Selected excerpt:
It was crazy. I’ve never seen so many bare bums in one place in my life. Of our Tokushima group, all but two of the guys who went ended up running in the festival (only Brian and Andrew didn’t–but Rory, Josh, Joey, Jon, Mark, Hayden, and Rich did; we only saw a few of them), and once we arrived, we saw Rory and Josh immediately…and it was definitely a little strange and a bit awkward, seeing them wearing only a thin cloth covering their front (and even then, only barely) and not their back at all. Once we stopped–it was a crowded thoroughfare and people noticed the impediment to traffic–a bunch of Japanese people started stopping and staring at the two nearly naked gaijin, and some even snapped photos. There were guys staring at them with their mouths hanging open. Once we realized what we’d inadvertently started, we all started laughing–and then we left so the crowd would (and did) dissipate.

Our group consisted of eight Tokushima ladies and one guy. As the night went on, though, the crowds became too much and we ended up fragmenting, but Kirsten, Gilly, Jill, Andrew, and myself stuck together. We found a really prime spot where they were cordoning traffic in and out of the freezing-water fountain and pool, and we watched the groups go by–some were employees of a company that were hoisting a banner for their group, and others were just random groups of men bunched together. A few walked silently, a few walked briskly, and most jogged in rows, holding onto each other by the knots on the back of their fundoshi because it was the only thing they could hold onto. (I should also mention that they were given liberal amounts of sake to drink as the night went on for their efforts.) We recognized one of our JETs, a first-year named Jon, and he looked progressively pinker and more drunk with each of the three passes his group made.

Supplied entries:
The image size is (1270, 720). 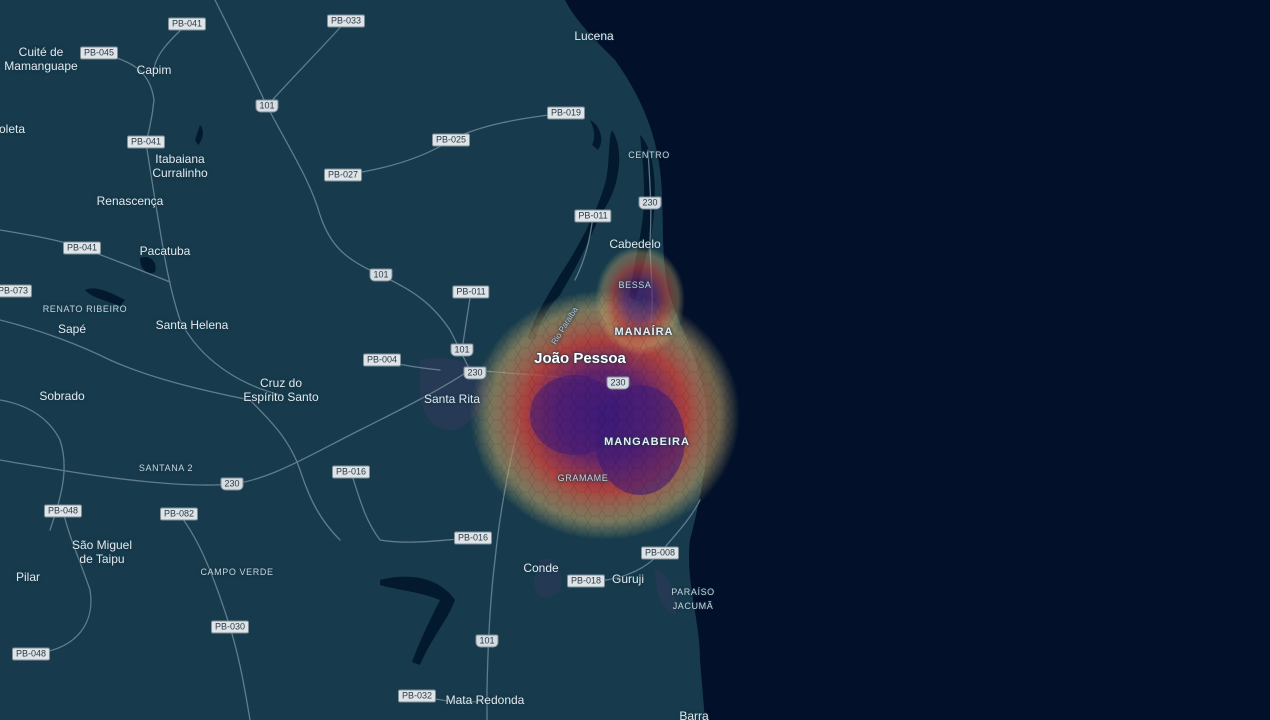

* * *

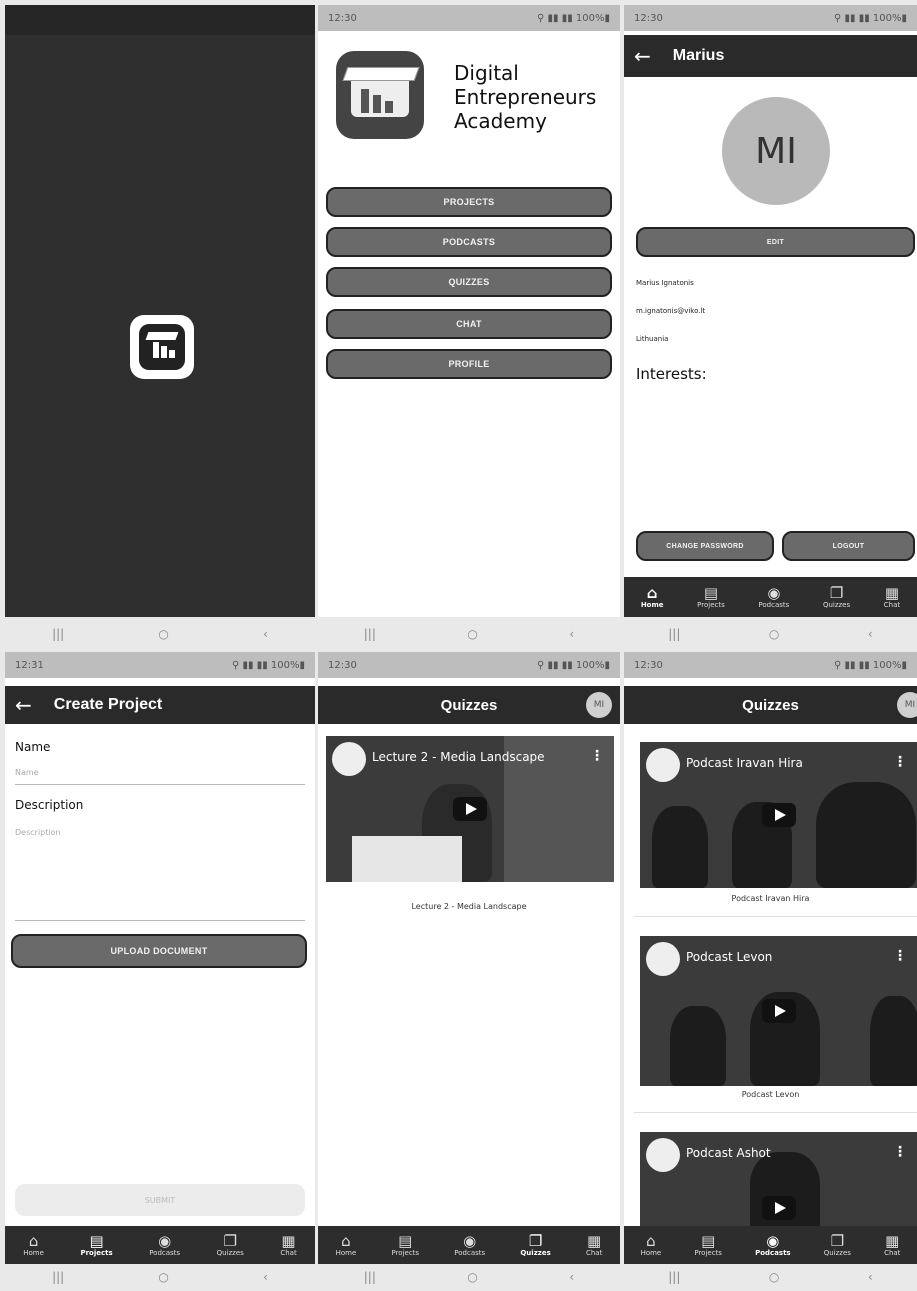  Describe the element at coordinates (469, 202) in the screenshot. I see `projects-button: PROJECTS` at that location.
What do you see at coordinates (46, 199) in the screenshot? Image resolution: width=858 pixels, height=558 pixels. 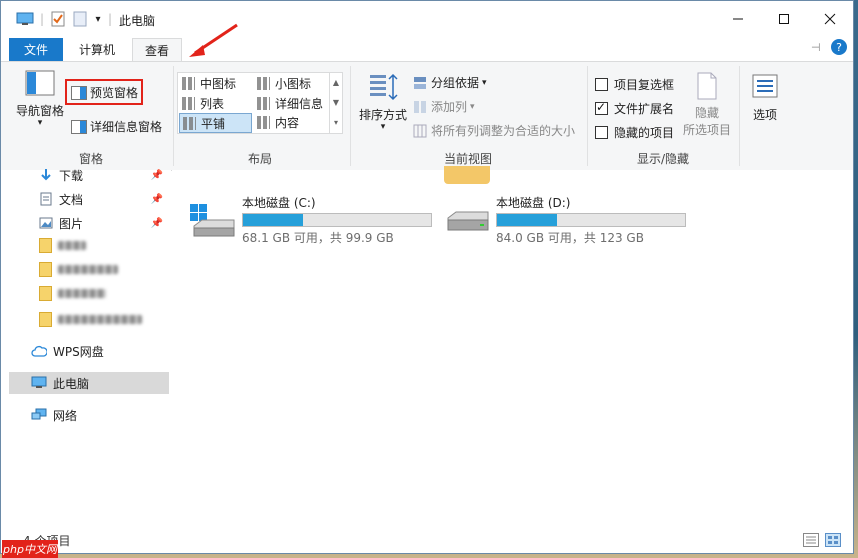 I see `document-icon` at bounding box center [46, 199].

Task requirements:
**A)** Please list every member of the Tokushima group whom the festival account names as having run in the festival.
**B)** Continue the festival account from its final sentence.
This material has no connection to the festival account.

Results:
**A)** Rory, Josh, Joey, Jon, Mark, Hayden, Rich

**B)**
While we were standing there, some Japanese guys around our age, probably university students, took notice of us and started shouting, “Wasshoi gaijin!” We ended up talking to them–they all had the spiky-haired wannabe-rockstar look that so many Japanese guys have. One told us in English that he was a Japanese boy, and another told me in Japanese that I look like one of his classmates, except she’s Brazilian.

Our group left the shelter of our covered vantage point and moved up to an uncovered hill with an excellent view for the last hour-plus of waiting until the midnight craziness happened. There were already hundreds of men on the dais, though, kind of pushing back and forth; there was this wave of slow back-and-forth motion there. But as it got closer to midnight and more men tried to climb up for a chance at the sticks, it got a little more dangerous, and people started being pushed off the sides and down the steps, sometimes a few stumbling, sometimes a few tumbling, and sometimes whole waves of thirty or forty people going down. A few fights broke out, and groups of ten policemen would sometimes fight their way onto the dais to pacify something or other. One time that happened, one of the guys involved in the fight actually started pushing at the cops themselves! If that happened in the US, the guy would’ve been taken down immediately, but this guy was a lot bigger than the cops and being a police officer in Japan doesn’t have the same physical involvement that it does in the US.

Midnight came–from where we were, we had a great view of the temple and grounds, but everything was too far for us to see details. Really, we saw a sea of dark-haired heads, lots of backs, then fundoshis and bums and legs, then men scattered down the steps, and then just a sea of dark hair and flesh and fundoshis around the temple as well (the crowd resembled chocolate chip cookie dough), and people were routinely getting pushed around as it was, so we couldn’t see exactly how the action intensified, except suddenly there were two or three men climbing on top of the others, and instead of arms sticking out of the top of the crowd, I think I saw a foot once.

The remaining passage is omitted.